D-phenylalanine, available online, is a synthetic amino acid, created by a Chicago Medical School professor, Seymour Ehrenpreis, PhD to reduce the amount of post-operative morphine needed. It inhibits the action of certain enzymes which degrade endorphins and enkephalins in the synapse, allowing them to remain active longer. Both emotional and physical pain relief may begin within minutes of taking a dose of DPA as low as 500 mg. but typical doses for chronic pain is 500 mg – 2000 mg two to four times a day. It can also be found over-the-counter mixed with the dopamine precursor L-phenylalanine, as DLPA.(Nutritional Supplements in Pain Practice (practicalpainmanagement.com))

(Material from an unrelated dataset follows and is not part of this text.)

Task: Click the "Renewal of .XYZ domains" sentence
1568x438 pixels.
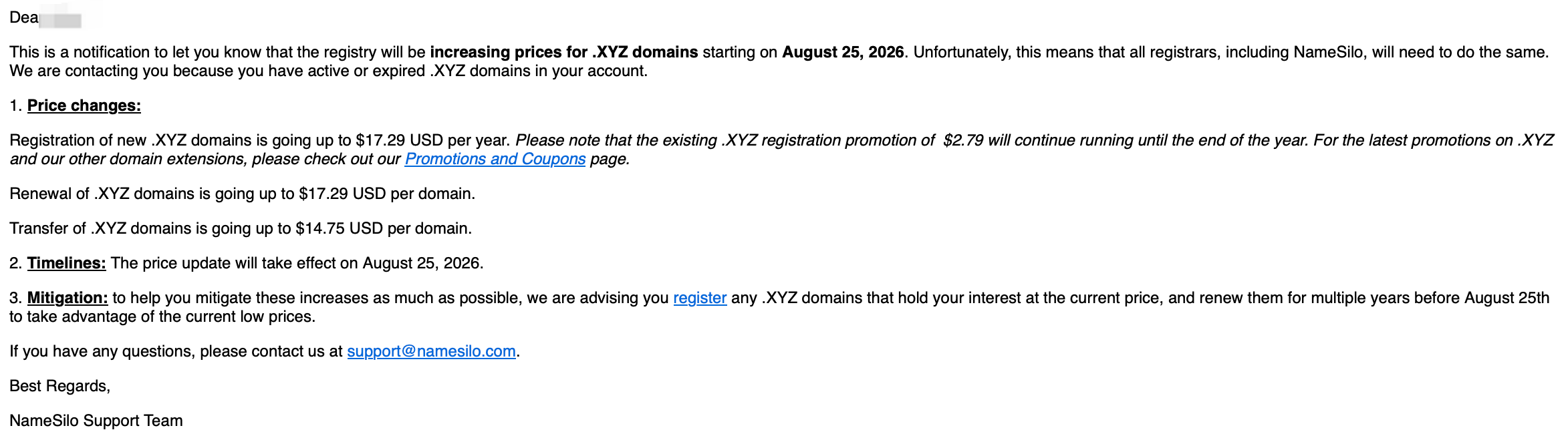Action: pos(243,194)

Low serotonin levels also appear to sensitize us to increased pain awareness, so increasing serotonin levels with the precursor amino acids l-tryptophan or 5htp may help with pain resilience. The traditional herb, St. John’s Wort, often used for its serotonin supporting antidepressant effects, has also been researched as an effective reducer of neuropathic pain. (St. John’s Wort reduces neuropathic pain through a hypericin-mediated inhibition of the protein kinase Cgamma and epsilon activity – PubMed (nih.gov)). Homeopathic St. John’s Wort, along with other homeopathic remedies may also be very useful for a number of nerve pain conditions. (Homeopathic Remedies for Nerve Damage – DrHomeo Homeopathy)
Finally, capsaicin has a well-researched history of depleting Substance P, one of the chemicals which transmit pain signals to the brain and has been shown to reduce a wide variety of pain conditions. Capsaicin Benefits and How to Use – Dr. Axe (draxe.com).